LOCAL authorities should run some NHS services to give residents a proper voice in their health care, Alan Milburn said yesterday.
In a lecture at Durham University, the former health secretary urged prime minister-in-waiting Gordon Brown to give councils responsibility for commissioning care from hospitals.
The Darlington MP said it had been a mistake, back in 1948, to give the NHS a "democratic deficit" by allowing it to be run separately from local government.
He added: "It is the quality of the local school and hospital, the local GP surgery and childcare centre that people care most about.
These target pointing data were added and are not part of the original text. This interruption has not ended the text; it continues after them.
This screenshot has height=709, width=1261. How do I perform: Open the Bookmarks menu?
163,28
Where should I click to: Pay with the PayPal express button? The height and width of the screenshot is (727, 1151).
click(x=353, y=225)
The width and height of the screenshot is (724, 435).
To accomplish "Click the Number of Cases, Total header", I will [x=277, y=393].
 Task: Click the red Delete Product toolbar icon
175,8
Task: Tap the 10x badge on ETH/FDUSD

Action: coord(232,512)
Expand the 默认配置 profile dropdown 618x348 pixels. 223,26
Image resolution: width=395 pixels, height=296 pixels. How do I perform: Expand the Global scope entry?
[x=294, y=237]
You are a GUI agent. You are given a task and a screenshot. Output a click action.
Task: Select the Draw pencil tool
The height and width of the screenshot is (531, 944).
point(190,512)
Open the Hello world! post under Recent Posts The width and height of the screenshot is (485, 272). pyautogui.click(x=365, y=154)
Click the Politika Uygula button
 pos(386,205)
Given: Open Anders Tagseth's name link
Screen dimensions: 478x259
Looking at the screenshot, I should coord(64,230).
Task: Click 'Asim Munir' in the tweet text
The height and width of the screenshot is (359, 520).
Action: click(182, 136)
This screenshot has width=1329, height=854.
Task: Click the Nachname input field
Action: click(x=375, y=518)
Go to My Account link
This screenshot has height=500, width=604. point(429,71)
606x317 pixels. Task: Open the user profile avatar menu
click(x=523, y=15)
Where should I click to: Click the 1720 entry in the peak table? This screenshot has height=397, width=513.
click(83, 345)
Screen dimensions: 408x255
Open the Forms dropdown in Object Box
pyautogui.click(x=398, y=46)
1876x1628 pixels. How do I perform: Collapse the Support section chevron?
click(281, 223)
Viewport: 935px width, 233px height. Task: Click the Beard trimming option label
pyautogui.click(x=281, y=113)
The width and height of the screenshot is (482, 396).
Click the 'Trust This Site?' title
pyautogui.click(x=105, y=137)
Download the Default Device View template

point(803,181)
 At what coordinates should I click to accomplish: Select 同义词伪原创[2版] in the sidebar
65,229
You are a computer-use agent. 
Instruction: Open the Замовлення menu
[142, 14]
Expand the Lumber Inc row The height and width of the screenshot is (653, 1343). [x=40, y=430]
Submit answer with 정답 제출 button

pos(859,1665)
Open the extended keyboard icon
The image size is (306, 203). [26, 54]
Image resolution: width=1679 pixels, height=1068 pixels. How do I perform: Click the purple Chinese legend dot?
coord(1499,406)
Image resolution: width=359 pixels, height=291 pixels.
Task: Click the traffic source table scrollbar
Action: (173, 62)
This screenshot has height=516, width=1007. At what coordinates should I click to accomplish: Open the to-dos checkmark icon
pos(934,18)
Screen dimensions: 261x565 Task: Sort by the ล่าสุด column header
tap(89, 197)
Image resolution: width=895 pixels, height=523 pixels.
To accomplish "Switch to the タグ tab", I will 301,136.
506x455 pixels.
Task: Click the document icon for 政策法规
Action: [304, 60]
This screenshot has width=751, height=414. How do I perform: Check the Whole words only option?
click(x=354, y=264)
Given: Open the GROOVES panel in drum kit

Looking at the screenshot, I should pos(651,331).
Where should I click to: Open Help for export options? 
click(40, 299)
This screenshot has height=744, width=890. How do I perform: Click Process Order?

Their masters should be local communities, not Whitehall departments.
"The Government has fought shy of doing for health what we already do for education and leisure services - making the ballot box the way to hold the local NHS to account."
The move would "kill stone dead" the charge that Labour is afraid to devolve power to ordinary people and instead believes that "Whitehall knows best", Mr Milburn added.
The idea, outlined in a speech at St Chad's College, is the latest put forward by Mr Milburn to breathe new life into what he sees as a stagnating democracy.
Previously, he has suggested giving parents new powers to choose schools and allowing NHS patients to choose treatments.
Families with disabled children, and people in training, should control their own publicly-funded budgets, he has said.
Earlier this year, Mr Milburn launched a political website - 2020 Vision - as a forum to break Mr Brown's iron grip on policymaking in the Labour party, fearing a drift to the left.